Source excerpt:

I think in most of our trades, having a good camera on the phone is so essential. The reason I say that is that if you have facebook, instagram, pinterest, or a website for your business, if you have a phone that can take high quality pictures, then you can post them to those sources. For your carpentry, if you can take great pictures of your work and post them, as long as your work speaks for itself, the better quality picture may make you more trustworthy than the next business in town.

For that reason, I would choose picture taking abilities for my next phone, and the choices would be the Galaxy S7 or S7 edge as a lot of top websites suggest it takes the best photos as of right now.


----------



## EricBrancard (Jun 8, 2012)

NickStockton said:


> I think in most of our trades, having a good camera on the phone is so essential. The reason I say that is that if you have facebook, instagram, pinterest, or a website for your business, if you have a phone that can take high quality pictures, then you can post them to those sources. For your carpentry, if you can take great pictures of your work and post them, as long as your work speaks for itself, the better quality picture may make you more trustworthy than the next business in town.
> 
> For that reason, I would choose picture taking abilities for my next phone, and the choices would be the Galaxy S7 or S7 edge as a lot of top websites suggest it takes the best photos as of right now.


Before Christmas a bunch of us got together with the kids because the local FD comes around some neighborhoods with Santa on one of the fire trucks. Well, taking pictures at night time in front of Christmas lights is a challenge for any camera. My friend was using a $1k DSLR and the pics were so so. His wife was taking them with her S7 and they were phenomenal. I mean a crystal clear picture at night in front of Christmas lights.


----------



## Irishslave (Jun 20, 2010)

My digital camera takes way better pictures than any phone I've ever had....is that like old fashioned now or what? 

never could see the point in having an $800 phone on a jobsite. I don't care what kind of protection it has.


----------



## SectorSecurity (Nov 26, 2013)

For the job site I'm all about how rugged it is. Not looking for a phone that will be broken if I look at it the wrong way.

Sent from my XP7700 using Tapatalk


----------



## Brickie (Jun 15, 2006)

> I have the iPhone 7 and it can be in water 1 meter for 30 minutes.
> It does everything I want.



How is it in dusty situations?


----------



## EricBrancard (Jun 8, 2012)

Brickie said:


> How is it in dusty situations?


It has an IP67 rating, so pretty good.


----------



## Brickie (Jun 15, 2006)

EricBrancard said:


> It has an IP67 rating, so pretty good.


Sounds pretty good:

https://www.cnet.com/how-to/the-iphone-7-offers-ip67-dust-and-water-protection-what-does-that-mean/


----------



## JBM (Mar 31, 2011)

Stored data:
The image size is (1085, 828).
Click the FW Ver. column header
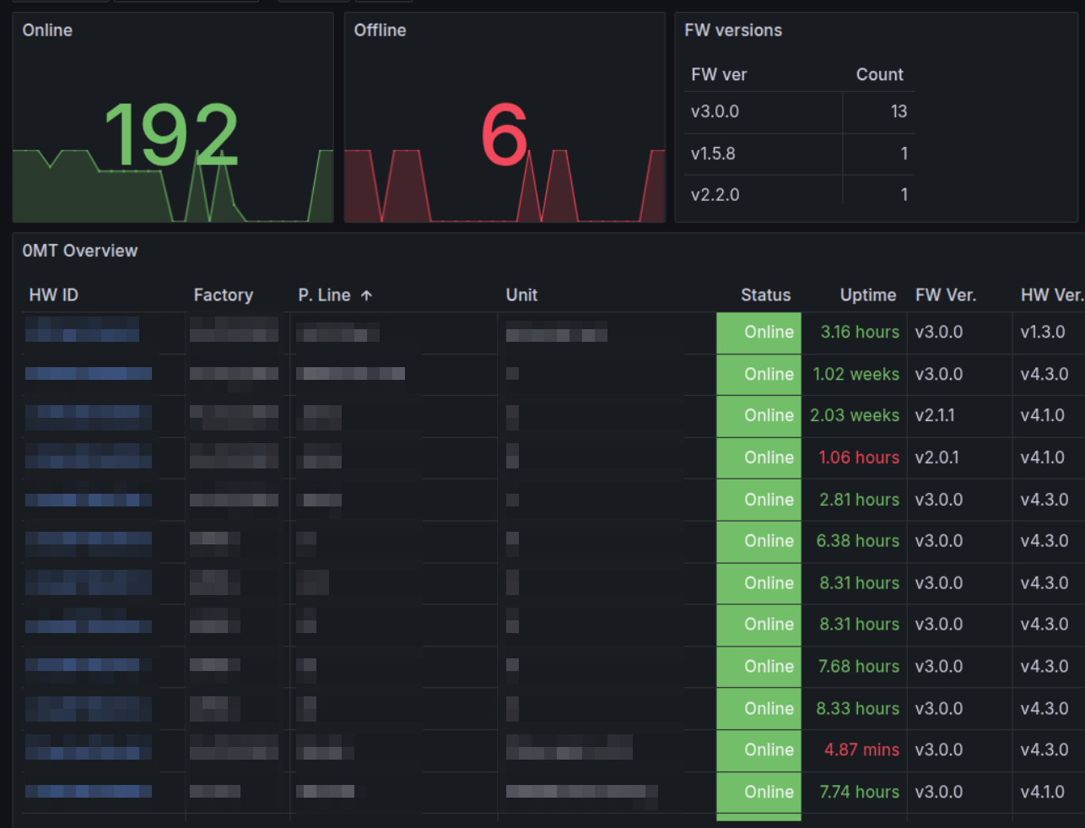pos(945,295)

Job:
Transcribe word for word the part of the jobsite phone thread above that lies between "My digital camera" and "protection it has.", inclusive.

Answer to this exercise:
My digital camera takes way better pictures than any phone I've ever had....is that like old fashioned now or what? 

never could see the point in having an $800 phone on a jobsite. I don't care what kind of protection it has.